>> Start

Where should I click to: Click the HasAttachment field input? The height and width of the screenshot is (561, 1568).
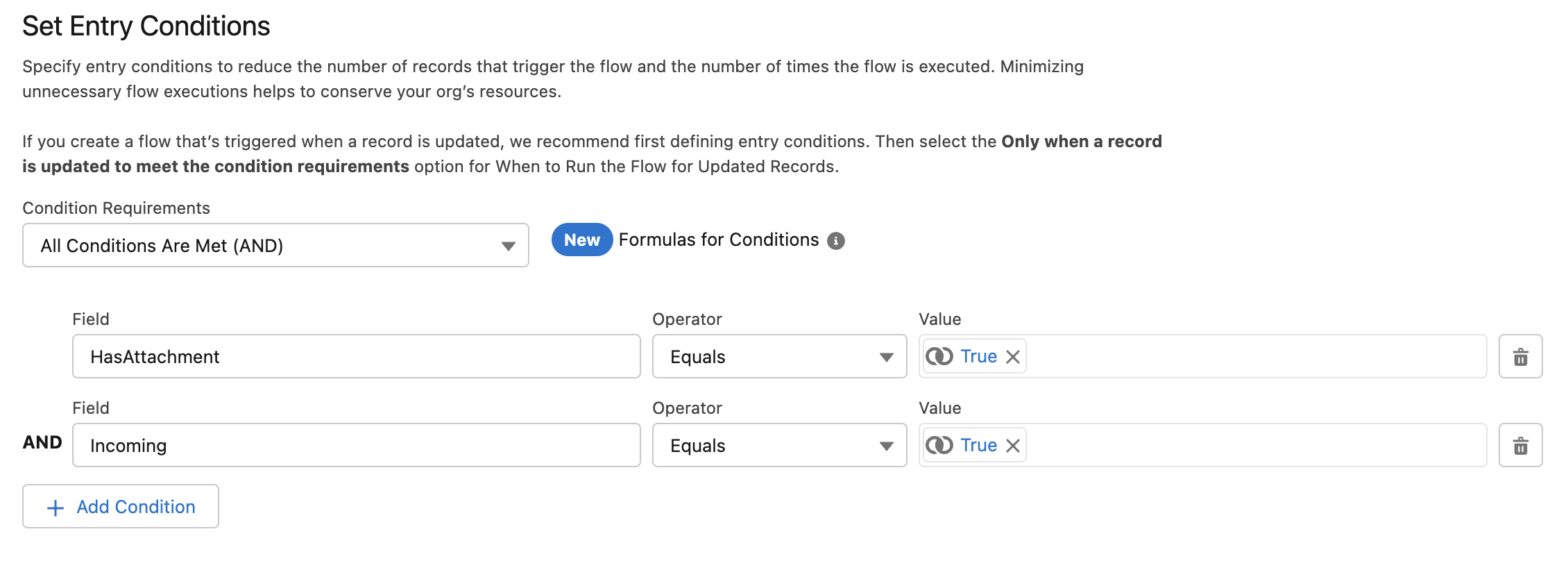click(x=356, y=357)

>> End
>> Start

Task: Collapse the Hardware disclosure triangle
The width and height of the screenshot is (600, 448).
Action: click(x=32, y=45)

>> End

**EXERCISE:** Reproduce only the lines from the line with "Task: Collapse the" to the line with "Action: click(x=32, y=45)", replacing "Hardware" with "Network" and keeping everything else the same.

**RESULT FOR THIS EXERCISE:**
Task: Collapse the Network disclosure triangle
The width and height of the screenshot is (600, 448).
Action: click(x=32, y=45)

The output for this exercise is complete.